Automated Equipopulated Binning¶

The framework includes a utility script, adjust_binning.py, for an automatic calculation and update binning definitions within the configuration in case of equipopulated binning approach of specified variable (var_dependence) across various categories for a more robust statistical treatment in each analysis region. The general intention is to have an equipopulated data distribution in the SRlike region given possible additional splittings (i.e. in njets).

The script is intended to be run berofe the fake factor and correction calculation by using

python adjust_binning.py --config PATH/CONFIG.yaml --cut-config PATH/CONFIG_WITH_REGION_CUTS.yaml --processes QCD Wjets --cut-region ARlike

Argument	Type	Description
`--config`	`string`	Path to the YAML configuration file that will be modified.
`--cuts-config`	`string`	(Optional) Path to a separate YAML file containing cut definitions. This is useful for correction YAML files where cuts are not specified directly for each correction but then are sourced from the cuts-config file, which can just be the fake factor YAML configuration.
`--processes`	`list[string]`	A list of processes to adjust (e.g., `QCD`, `Wjets`, `ttbar`, `process_fractions`). The default is set to include all processes.
`--cut-region`	`string`	The region cut to be applied when determining event counts (e.g., `SRlike`, `ARlike`). `process_fractions` always use the `AR_cut`.
`--dry-run`	`bool`	Preview the binning calculations and changes without modifying the config file.
`--dataset`	`string`	Name of the dataset used for equipopulated binning adjustments. Default is set to 'data', deviations can be made for i.e. MC studies.

Configuration¶

To enable this feature, you must add a equipopulated_binning_options block to the relevant process or correction section in your configuration file. The script uses this block to generate the new binning and will populate the var_bins key and update split_categories and split_categories_binedges if they are left blank i.e. for continuous variables such as pt_1.

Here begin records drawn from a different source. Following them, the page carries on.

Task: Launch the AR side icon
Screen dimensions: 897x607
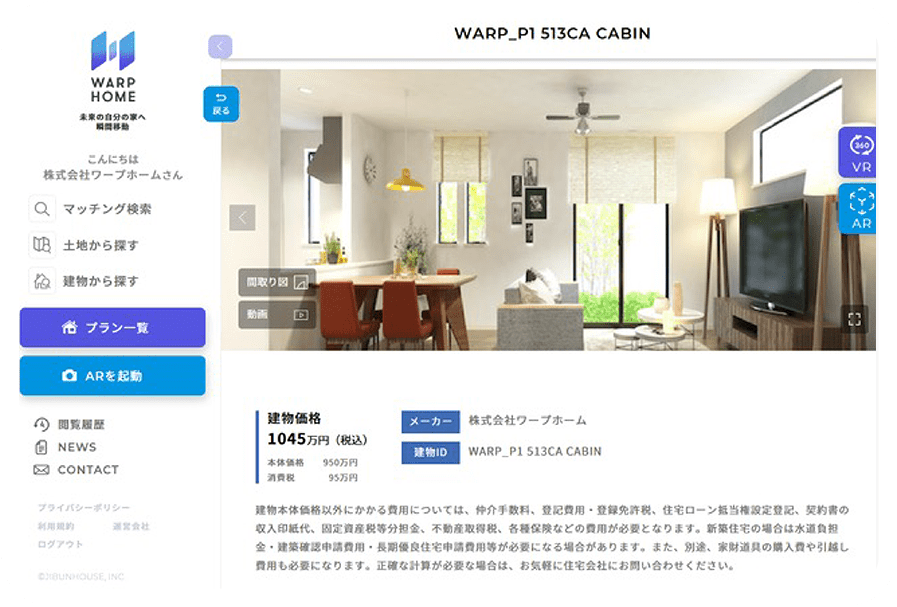Action: coord(858,209)
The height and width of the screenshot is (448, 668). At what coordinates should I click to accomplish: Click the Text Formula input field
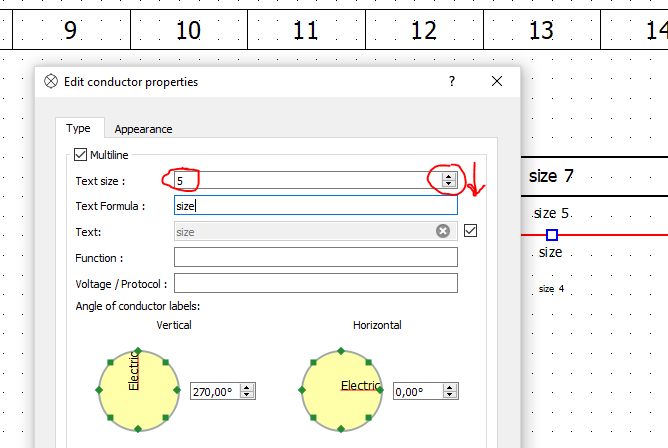[315, 206]
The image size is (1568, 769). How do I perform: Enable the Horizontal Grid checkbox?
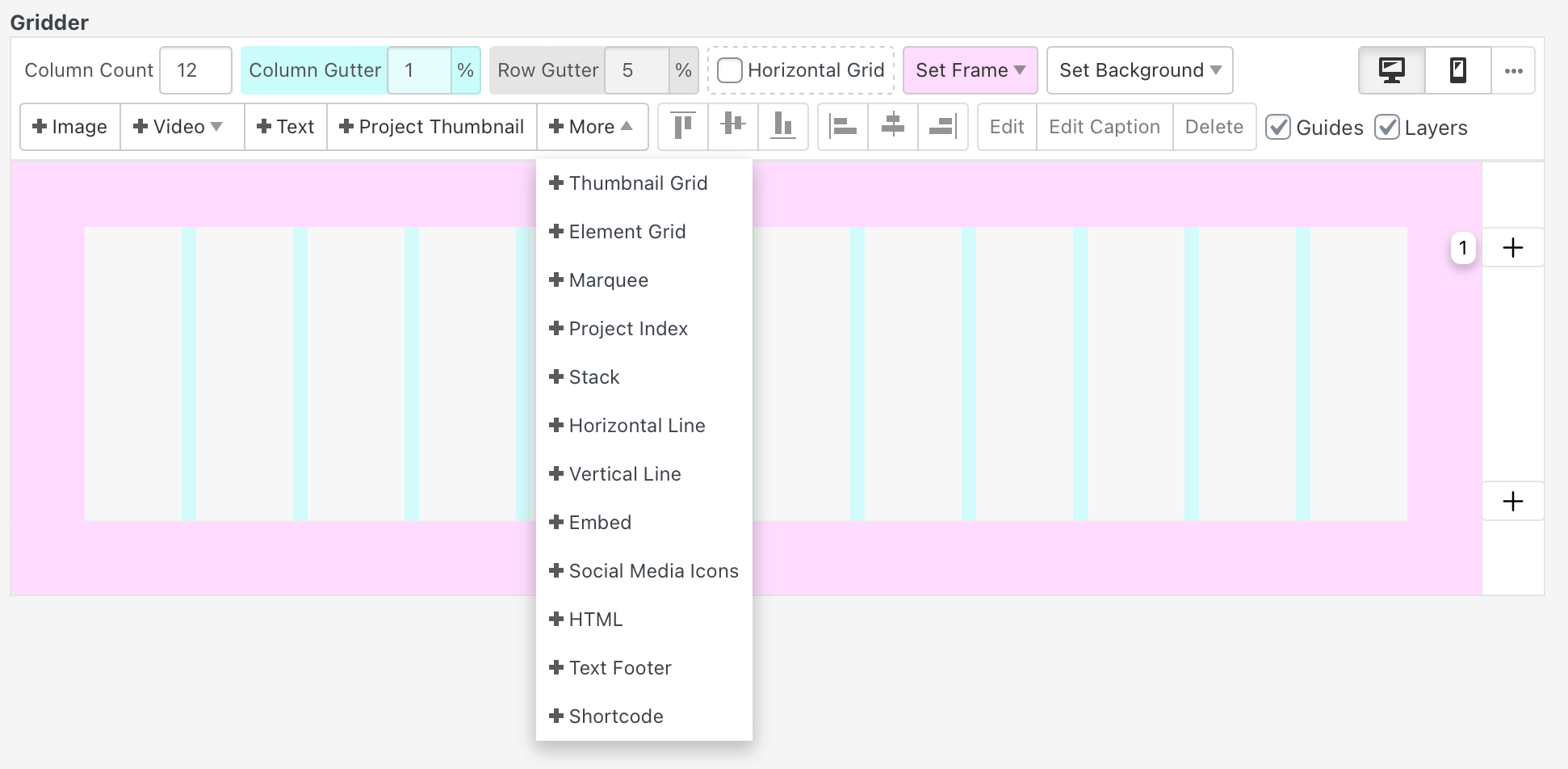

For example, a manually binned configuration for the QCD process:

# Before: Manual binning for QCD process
target_processes:
  QCD:
    split_categories:
      njets: ["==0", "==1", ">=2"]
    split_categories_binedges:
      njets: [-0.5, 0.5, 1.5, 12.5]
    var_dependence: pt_2
    var_bins: 
      "==0": [30.0, 31.6, 33.5, 35.9, 38.9, 43.6, 51.6, 150.0]
      "==1": [30.0, 32.2, 35.3, 40.3, 50.9, 150.0]
      ">=2": [30.0, 32.7, 36.5, 42.5, 57.0, 150.0]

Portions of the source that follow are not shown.